I have some ideas on things that could fix this...but I'm far from implementing them yet and they wouldn't probably happen until v3. I'm thinking of things like filters, where one could say, "This particular arg only accepts values that meet some criteria...if they don't fit, look at other args."

kbknapp avatar Jan 09 '18 16:01 kbknapp

Hey @kbknapp no problem! Thanks for your answer. I'll discuss this with the dev team at habitat.
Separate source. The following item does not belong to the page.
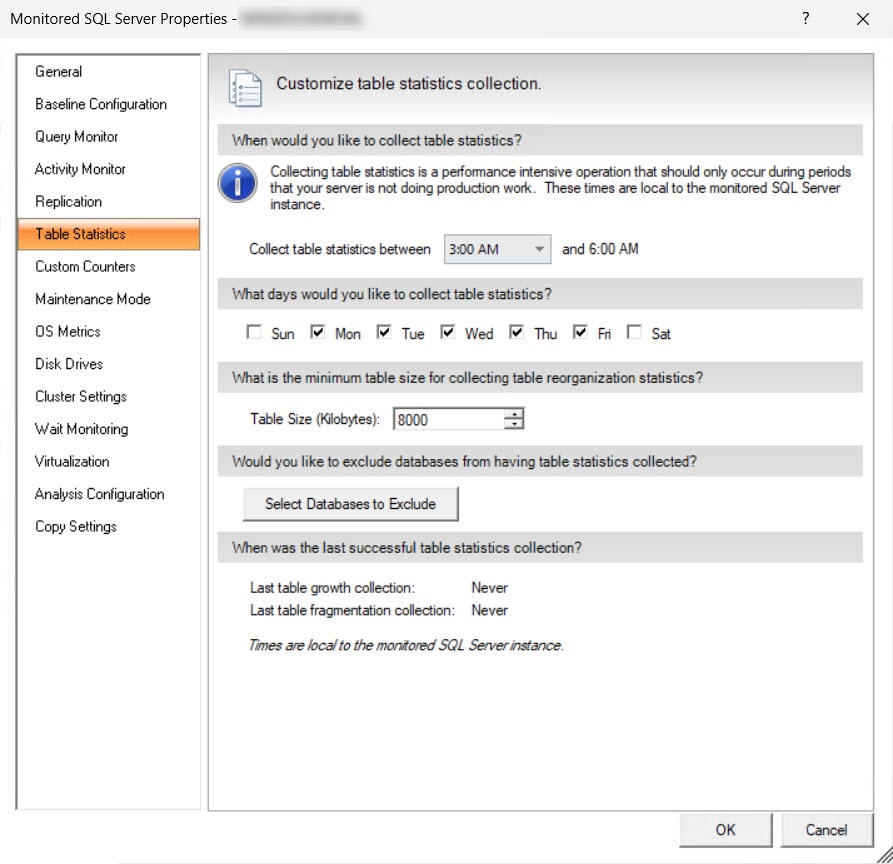This screenshot has width=893, height=864.
Task: Enable the Sat checkbox
Action: [634, 333]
The workaround might be a good solution, filters might be nice too! :)

rsertelon avatar Jan 09 '18 21:01 rsertelon

+1, I'd like to share the code I expected to succeed.
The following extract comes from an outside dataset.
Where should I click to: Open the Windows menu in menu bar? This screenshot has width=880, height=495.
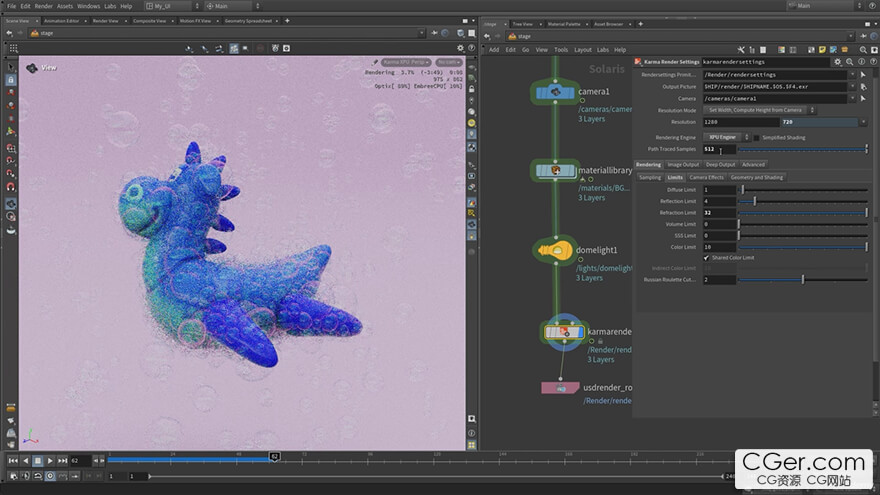coord(88,6)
Here's the minified example for the issue I found in Ouch:

use std::{ffi::OsString, path::PathBuf};

use clap::Parser;

#[derive(Parser, Debug)]
pub enum Subcommand {
    Compress {
        #[arg(required = true)]
        files: Vec<PathBuf>,

        #[arg(required = true)]
        output: PathBuf,

        #[arg(short, long)]
        format: Option<OsString>,
    },
}

fn main() {
    let inputs = [
        "ouch compress a b c output --format tar.gz",
        "ouch compress a b c --format tar.gz output",
        "ouch compress a b --format tar.gz c output",
        "ouch compress a --format tar.gz b c output",
        "ouch compress --format tar.gz a b c output",
    ];
    for input in inputs {
        let result = Subcommand::try_parse_from(input.split_whitespace());
        let result = result.map(|_| ()).map_err(|_| ());
        println!("{input}, {result:?}");
    }
}

I was expecting it all to be Ok(()), but instead some Err(())s:

"ouch compress a b c output --format tar.gz", Ok(())
"ouch compress a b c --format tar.gz output", Err(())
"ouch compress a b --format tar.gz c output", Err(())
"ouch compress a --format tar.gz b c output", Err(())
"ouch compress --format tar.gz a b c output", Ok(())

To my surprise, the exact same applies for flags that don't take a value:

"ouch compress a b c output --verbose", Ok(())
"ouch compress a b c --verbose output", Err(())
"ouch compress a b --verbose c output", Err(())
"ouch compress a --verbose b c output", Err(())
"ouch compress --verbose a b c output", Ok(())

Is there a way around this?

(I'd consider this to be C-bug instead of C-enhancement :thinking: but that's just because I expect CLI tools in general to extract flags out of the way of positional arguments, so you never have to worry where you insert a flag)

marcospb19 avatar Sep 08 '23 01:09 marcospb19

@marcospb19 I suspect your case's root cause is independent of this issue and I'd recommend making your own and following the template.

epage avatar Sep 08 '23 02:09 epage

:+1: I made the example smaller and created #5115.